SHP eski Genel Başkanı Murat Karayalçın, 1 milyon 300 bin üyeye göndermek üzere bir mektup yazdı.
CHP’de değişim tartışmaları sürerken SHP eski Genel Başkanı Murat Karayalçın, 1 milyon 300 bin üyeye göndermek üzere mektup hazırladı. Karayalçın mektubunu ilk olarak CHP Genel Başkanı Kemal Kılıçdaroğlu’yla paylaştı.
“SORUN KİŞİSEL DEĞİL YAPILSALDIR”
Karayalçın, seçim yenilgisi için “Bana göre sorun kişisel değil, yapısaldır. Yani partimizde yeni bir siyasi mimariye ihtiyacımız var” dedi.
Karayalçın, mektubunda “Siyasi olarak tembelleşmemizin ilk örneği bir kurtarıcı beklentisidir. Çok iyi konuşan, çok yoğun çalışan, yumruğunu sık sık masaya vuran birisi gelecek ve bizi iktidara taşıyacak. Buna beyaz atlı prens- prenses beklentisi diyorum. Oysa böyle bir şey yok. Bizi iktidara taşıyacak olan güç, prensler- prensesler değil, örgütümüzdür. Bir başka tembellik örneği de ‘sağdan oy alamıyoruz, bari siyasetçi alalım, onlar da sağ seçmeni getirir’ anlayışıdır. Benim eleştirim bu katılımlara asla değil, bu anlayışla yapılan transferlerdir” ifadelerini kullandı.
Karayalçın’ın önerileri arasında yerelde güçlü nitelikli bir örgüt yapısı ve ona dayalı bir ön seçim ile genel merkez ve yerel örgütler arasında, parti oligarşisini önleyen, parti kapasitesini artıran yeni bir yetki paylaşım modeli var.
“ÖRGÜTÜMÜZ KAPASİTESİNİN ALTINDA ÇALIŞMAK DURUMUNDA KALMAKTADIR”
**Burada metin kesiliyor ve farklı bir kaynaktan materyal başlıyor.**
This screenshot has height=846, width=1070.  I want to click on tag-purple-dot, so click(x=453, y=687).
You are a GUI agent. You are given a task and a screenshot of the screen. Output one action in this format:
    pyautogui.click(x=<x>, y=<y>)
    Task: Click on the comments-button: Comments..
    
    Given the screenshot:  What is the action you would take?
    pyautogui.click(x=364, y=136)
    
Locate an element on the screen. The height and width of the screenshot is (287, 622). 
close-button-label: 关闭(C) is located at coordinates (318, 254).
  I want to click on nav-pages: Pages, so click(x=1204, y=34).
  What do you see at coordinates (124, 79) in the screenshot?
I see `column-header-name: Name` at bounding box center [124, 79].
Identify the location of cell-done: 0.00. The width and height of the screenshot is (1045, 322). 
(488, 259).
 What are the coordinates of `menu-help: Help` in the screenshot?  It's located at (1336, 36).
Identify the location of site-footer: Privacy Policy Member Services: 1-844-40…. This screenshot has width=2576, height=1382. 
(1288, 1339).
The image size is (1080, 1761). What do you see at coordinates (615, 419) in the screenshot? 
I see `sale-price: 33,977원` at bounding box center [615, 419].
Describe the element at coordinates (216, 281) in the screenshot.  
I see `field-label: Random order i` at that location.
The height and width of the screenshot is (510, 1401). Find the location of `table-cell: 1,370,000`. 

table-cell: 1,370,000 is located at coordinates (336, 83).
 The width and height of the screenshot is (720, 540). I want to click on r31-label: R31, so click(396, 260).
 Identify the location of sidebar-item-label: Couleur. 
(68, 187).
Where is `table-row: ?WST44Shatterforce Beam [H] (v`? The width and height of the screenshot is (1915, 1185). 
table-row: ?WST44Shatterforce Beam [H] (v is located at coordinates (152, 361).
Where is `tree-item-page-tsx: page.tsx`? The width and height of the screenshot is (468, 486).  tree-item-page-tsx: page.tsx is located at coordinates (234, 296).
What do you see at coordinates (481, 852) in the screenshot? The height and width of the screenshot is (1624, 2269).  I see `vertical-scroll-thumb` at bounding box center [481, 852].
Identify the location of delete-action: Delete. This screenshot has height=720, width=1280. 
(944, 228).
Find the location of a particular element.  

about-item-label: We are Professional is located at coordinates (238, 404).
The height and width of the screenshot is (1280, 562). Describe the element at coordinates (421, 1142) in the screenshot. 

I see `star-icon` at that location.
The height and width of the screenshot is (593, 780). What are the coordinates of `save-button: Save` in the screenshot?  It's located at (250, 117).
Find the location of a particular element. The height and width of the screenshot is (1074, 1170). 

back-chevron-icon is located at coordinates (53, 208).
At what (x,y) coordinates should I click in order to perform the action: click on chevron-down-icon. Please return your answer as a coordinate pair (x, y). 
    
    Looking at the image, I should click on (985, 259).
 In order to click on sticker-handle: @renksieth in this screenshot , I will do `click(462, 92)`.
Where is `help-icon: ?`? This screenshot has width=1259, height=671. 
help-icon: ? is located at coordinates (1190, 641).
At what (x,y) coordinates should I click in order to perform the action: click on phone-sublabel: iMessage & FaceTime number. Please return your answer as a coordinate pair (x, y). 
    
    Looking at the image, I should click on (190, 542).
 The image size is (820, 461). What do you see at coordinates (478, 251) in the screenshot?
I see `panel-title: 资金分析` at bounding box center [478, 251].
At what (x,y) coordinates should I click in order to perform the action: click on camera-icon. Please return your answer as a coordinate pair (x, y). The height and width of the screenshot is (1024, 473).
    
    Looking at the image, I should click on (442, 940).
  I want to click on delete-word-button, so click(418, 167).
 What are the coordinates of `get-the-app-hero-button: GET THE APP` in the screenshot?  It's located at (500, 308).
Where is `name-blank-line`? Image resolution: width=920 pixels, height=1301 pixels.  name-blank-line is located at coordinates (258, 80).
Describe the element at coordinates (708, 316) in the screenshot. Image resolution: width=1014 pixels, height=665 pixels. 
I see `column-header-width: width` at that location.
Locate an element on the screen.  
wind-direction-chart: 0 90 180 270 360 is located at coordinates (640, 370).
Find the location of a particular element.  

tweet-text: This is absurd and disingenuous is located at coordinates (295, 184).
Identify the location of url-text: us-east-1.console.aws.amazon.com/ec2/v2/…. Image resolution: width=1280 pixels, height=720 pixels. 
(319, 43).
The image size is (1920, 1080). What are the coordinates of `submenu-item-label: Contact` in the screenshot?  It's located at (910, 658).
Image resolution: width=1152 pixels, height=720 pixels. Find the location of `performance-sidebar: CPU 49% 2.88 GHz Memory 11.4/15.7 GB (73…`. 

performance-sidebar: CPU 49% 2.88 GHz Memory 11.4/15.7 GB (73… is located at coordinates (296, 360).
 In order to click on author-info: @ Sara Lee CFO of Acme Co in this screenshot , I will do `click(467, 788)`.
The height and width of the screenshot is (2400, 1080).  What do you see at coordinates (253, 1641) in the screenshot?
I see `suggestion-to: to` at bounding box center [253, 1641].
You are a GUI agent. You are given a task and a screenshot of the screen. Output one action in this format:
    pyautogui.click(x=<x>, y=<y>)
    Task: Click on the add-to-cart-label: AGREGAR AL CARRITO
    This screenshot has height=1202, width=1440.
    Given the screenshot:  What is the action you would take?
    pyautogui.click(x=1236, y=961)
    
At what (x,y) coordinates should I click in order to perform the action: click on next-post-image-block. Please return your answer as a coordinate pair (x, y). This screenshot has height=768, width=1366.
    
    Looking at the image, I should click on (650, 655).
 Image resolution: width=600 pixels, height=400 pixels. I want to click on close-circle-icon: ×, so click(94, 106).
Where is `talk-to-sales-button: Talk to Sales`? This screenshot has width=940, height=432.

Karayalçın, “Örgütlere genel merkezden belirlenen adayların gönderilmesi, partililerin motivasyonlarını azaltmakta, kırgınlıklara da yol açmaktadır. Sayın genel başkanın, 2023 mayıs seçimlerinde yaklaşık dört bin parti evladının sıralanması için görevlendirilen komite üyelerinin, listelere yakınlarını yazdıklarını söylemesi, bu konuda yaşananların ne denli vahim olduğunu ortaya koymaktadır. Örgütlerimiz yalnızca örgütün olağan işleri diye adlandırabileceğimiz ‘broşür- afiş- pankart’ işleri ile seçim işleri ile sandık güvenliği işleri ile sınırlı bir hizmet üretmektedir. Bu nedenle örgütümüz kapasitesinin altında çalışmak durumunda kalmaktadır. Bu durum CHP’de ‘oligarşik’ bir yönetimin ortaya çıkmasına neden olmaktadır. ” diye de ekledi.
“ÖNEMLİ OLAN ALTIN ÜÇGENİN İÇİNDE YER ALMAKTADIR”
Karayalçın, “Önemli olan altın üçgenin içinde yer almaktır. Hiçbirimiz ‘sağ ile sol arasında pek bir fark kalmadı” diyemeyiz ifadelerini de kullandı.